5.1 Manufacturing Sector

  • Improved efficiency and export competitiveness.
  • Greater private and foreign investment.
  • Issues: stagnation post-2012 due to global slowdown and domestic credit crunch.

5.2 Services-Driven Growth

  • Shift of economic momentum to IT, telecom, finance, and retail.
  • Industry failed to keep pace with services sector boom.

5.3 MSME Sector

  • Contribution to GDP: ~30%.
  • Major employment generator but suffers from lack of access to credit and technology.

6. Infographic and Mind Map

 


7. Challenges in Industrial Development

  • Infrastructure Bottlenecks: Power, roads, ports, and transport still lag behind industrial needs.
  • Regulatory Compliance: Despite reforms, cumbersome labor laws and compliance procedures exist.
  • Credit Access: NBFC and banking crisis post-2018 affected industrial credit growth.
  • Skill Deficiency: India’s youth lacks vocational and industry-relevant technical skills.
  • Environmental and Land Acquisition Issues: Industrial projects face delays due to land and environmental clearances.

8. Way Forward

  • Strengthen infrastructure via public-private partnerships (PPPs).
  • Boost skill development aligned with industry demand.
  • Ease regulatory burdens through labor law simplification and digitization.
  • Ensure access to affordable and timely credit, especially for MSMEs.
  • Promote R&D, digital technology, and sustainable industrialization under the Net-Zero roadmap.

9. UPSC Previous Year Questions

9.1 Economics Optional – Paper 2

  • “Discuss the role of new industrial policy in restructuring India’s industrial growth post-1991.” (2021)
  • “Critically evaluate the performance of public sector enterprises in the liberalized Indian economy.” (2019)
  • “Examine the implications of globalization on Indian industrial competitiveness.” (2020)

9.2 GS Paper 3

  • What are the challenges faced by MSMEs in India? Discuss government initiatives to support them.
  • How does the PLI Scheme enhance India’s manufacturing capabilities?

_WHAT YOU WILL DO_:
• A. What share of GDP do the industrial development notes give for the MSME sector?
• B. Print the stretch of the industrial development notes from "5.3 MSME Sector" through "compliance procedures exist.".
The items below come from a separate source, not from the industrial development notes.

_DATA SECTION_:

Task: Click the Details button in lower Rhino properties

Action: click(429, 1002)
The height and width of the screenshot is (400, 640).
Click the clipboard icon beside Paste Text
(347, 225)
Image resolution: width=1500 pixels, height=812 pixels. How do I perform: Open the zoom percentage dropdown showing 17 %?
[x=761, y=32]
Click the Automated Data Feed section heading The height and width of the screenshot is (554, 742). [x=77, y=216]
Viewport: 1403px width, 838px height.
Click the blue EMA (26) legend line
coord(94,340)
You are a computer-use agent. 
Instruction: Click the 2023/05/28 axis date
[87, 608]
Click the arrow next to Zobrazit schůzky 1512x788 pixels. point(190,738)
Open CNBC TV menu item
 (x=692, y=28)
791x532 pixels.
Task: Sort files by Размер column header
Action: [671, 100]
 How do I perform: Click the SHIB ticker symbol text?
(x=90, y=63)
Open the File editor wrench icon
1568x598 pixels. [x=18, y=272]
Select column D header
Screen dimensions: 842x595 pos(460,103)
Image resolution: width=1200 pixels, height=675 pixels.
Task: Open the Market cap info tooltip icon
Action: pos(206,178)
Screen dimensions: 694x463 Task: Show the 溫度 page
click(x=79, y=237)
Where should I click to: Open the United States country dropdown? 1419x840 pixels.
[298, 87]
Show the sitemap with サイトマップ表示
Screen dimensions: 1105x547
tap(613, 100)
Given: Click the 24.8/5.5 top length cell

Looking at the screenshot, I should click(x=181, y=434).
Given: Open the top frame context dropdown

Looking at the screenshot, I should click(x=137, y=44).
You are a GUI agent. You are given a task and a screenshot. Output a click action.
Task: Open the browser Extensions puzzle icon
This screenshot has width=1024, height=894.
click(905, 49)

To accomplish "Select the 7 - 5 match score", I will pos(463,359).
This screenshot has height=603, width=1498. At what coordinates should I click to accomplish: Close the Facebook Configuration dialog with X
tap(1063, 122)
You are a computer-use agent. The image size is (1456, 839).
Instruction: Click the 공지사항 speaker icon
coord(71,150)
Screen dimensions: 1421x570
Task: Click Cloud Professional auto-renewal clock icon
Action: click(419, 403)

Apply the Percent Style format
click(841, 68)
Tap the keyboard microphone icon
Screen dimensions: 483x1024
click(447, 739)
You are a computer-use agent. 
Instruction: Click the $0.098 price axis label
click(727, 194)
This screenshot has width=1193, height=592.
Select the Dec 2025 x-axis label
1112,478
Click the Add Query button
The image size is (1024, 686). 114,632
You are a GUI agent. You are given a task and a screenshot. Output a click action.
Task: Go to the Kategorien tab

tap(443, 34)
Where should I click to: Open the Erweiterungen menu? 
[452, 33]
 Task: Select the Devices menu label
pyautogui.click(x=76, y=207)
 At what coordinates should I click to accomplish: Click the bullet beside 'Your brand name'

_ANSWERS TO THE EXERCISE_:
• A. About 30%.

• B.
5.3 MSME Sector

  • Contribution to GDP: ~30%.
  • Major employment generator but suffers from lack of access to credit and technology.

6. Infographic and Mind Map

 


7. Challenges in Industrial Development

  • Infrastructure Bottlenecks: Power, roads, ports, and transport still lag behind industrial needs.
  • Regulatory Compliance: Despite reforms, cumbersome labor laws and compliance procedures exist.